傅彦清本想拒绝,却对上他期待的眼神,最终还是倾身抿了一口。
甜腻的奶香混着淡淡的樱花味在舌尖散开,他微微蹙眉,却听见周一在旁边笑:“是不是有点太甜了?我就知道你不爱喝这个。”
两人坐在靠窗的位置,阳光透过玻璃落在桌面上,周一拿着手机翻出最近画的设计稿给傅彦清看:“你觉得这个配色怎么样?客户说想要活泼点的,但我总觉得差点意思。”
傅彦清凑近了些,指尖点在屏幕上:“这里的色块太碎了,不如试着把暖色调集中一点。”他话不多,却总能精准地指出问题,周一听得连连点头,从包里掏出随身携带的纸和笔,很快就涂涂画画起来,偶尔抬头问他两句,他都耐心回应。
后来去公园散步,周一看见卖气球的,眼睛一亮,跑过去买了只兔子形状的,举在手里晃悠。风吹过来,气球带着他往旁边飘了飘,他“哎呀”一声,下意识往傅彦清身边靠了靠。
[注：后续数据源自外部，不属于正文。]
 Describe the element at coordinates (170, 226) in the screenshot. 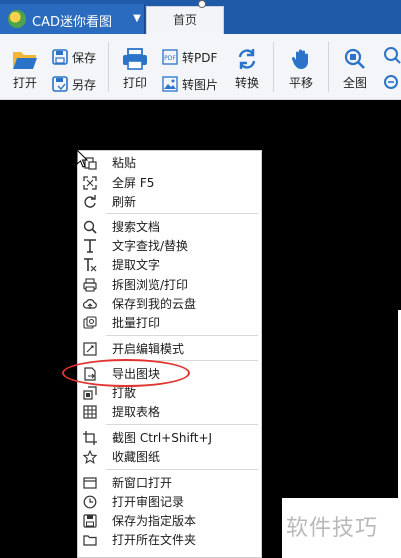

I see `menu-item-search-doc: 搜索文档` at that location.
“小心点。”傅彦清伸手扶了他一把,指尖不经意碰到他的胳膊,又很快收了回来。
周一却没在意,指着不远处的秋千:“我们去荡秋千吧!”
不等傅彦清回答,就拉着他跑了过去。
秋千旁边凑了一堆小孩,他们都胆子小不敢玩,就都站在一边,周一自己先坐上去,晃悠了两下,然后把旁边跃跃欲试的一个小孩抱进了怀里,晃了起来。
傅彦清站在原地没动,看着他抱着那个孩子荡得老高,笑声清脆得像风铃。
阳光落在他发梢,镀上一层柔和的金边,傅彦清望着他,眼底的沉郁不知不觉淡了许多。